Find every line in the records below that contains the word "Studio", and copy each such line.

☆ ☆ ☆ ☆ ☆ ☆ ☆

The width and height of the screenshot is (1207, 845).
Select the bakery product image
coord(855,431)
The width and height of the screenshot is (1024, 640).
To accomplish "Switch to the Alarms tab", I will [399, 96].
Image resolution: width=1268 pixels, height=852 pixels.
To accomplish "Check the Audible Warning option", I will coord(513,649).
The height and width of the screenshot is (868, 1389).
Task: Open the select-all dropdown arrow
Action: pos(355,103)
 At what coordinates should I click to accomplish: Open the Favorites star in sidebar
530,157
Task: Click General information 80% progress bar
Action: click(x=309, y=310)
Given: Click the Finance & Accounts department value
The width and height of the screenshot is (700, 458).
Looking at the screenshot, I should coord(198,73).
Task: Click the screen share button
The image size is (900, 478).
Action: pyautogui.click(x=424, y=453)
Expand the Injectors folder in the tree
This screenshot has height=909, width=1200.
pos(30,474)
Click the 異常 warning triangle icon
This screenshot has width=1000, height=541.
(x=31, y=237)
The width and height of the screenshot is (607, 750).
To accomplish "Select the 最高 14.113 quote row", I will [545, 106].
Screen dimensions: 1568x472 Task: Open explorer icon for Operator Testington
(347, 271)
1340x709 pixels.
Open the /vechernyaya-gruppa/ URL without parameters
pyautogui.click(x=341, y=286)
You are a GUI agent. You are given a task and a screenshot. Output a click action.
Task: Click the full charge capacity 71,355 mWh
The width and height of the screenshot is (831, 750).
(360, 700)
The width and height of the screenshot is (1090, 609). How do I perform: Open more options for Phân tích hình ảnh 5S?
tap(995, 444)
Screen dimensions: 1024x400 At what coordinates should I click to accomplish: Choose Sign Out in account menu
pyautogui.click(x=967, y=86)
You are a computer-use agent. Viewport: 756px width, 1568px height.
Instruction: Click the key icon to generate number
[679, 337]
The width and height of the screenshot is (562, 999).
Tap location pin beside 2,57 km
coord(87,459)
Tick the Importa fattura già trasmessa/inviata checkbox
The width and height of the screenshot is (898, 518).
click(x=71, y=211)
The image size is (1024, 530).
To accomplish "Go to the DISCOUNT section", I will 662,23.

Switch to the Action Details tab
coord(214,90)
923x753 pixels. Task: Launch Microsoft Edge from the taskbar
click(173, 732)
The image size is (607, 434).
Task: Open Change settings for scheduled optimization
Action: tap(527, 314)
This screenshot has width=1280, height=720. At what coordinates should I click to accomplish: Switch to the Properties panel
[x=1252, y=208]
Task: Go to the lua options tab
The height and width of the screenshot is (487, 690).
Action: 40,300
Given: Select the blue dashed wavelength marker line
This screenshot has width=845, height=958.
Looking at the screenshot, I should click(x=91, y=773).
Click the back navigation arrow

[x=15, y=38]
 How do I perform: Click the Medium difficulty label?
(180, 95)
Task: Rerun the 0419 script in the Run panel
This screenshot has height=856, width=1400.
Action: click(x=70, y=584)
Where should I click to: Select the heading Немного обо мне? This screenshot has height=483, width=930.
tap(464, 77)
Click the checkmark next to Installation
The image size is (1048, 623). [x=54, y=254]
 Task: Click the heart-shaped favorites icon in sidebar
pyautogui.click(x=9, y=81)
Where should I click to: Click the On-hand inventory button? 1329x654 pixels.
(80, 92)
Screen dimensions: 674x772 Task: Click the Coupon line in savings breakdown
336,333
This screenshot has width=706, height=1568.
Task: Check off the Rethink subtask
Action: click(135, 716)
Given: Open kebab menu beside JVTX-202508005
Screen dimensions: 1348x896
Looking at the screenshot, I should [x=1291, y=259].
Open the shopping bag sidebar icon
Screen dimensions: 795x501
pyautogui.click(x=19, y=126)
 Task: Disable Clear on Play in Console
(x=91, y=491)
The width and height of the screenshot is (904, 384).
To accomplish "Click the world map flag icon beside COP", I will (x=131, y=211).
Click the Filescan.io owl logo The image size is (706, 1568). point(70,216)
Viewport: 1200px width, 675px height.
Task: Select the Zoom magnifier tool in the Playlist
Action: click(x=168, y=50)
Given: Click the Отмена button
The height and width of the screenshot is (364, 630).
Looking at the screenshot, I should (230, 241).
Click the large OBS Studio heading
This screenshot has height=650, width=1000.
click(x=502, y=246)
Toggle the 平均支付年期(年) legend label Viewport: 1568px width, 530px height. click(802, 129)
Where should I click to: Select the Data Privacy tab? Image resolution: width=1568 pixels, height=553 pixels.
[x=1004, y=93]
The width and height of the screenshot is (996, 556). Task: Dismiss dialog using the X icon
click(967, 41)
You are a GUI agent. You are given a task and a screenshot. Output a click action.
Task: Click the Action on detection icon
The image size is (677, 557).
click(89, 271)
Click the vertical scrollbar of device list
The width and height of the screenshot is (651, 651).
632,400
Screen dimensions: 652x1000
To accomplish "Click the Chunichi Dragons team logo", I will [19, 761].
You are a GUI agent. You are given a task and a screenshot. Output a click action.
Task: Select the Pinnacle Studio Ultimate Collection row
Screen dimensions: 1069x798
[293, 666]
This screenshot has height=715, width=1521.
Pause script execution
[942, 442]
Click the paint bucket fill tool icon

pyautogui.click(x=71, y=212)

☆ ☆ ☆ ☆ ☆ ☆ ☆

- **Answer box**
Click the large OBS Studio heading
Task: Select the Pinnacle Studio Ultimate Collection row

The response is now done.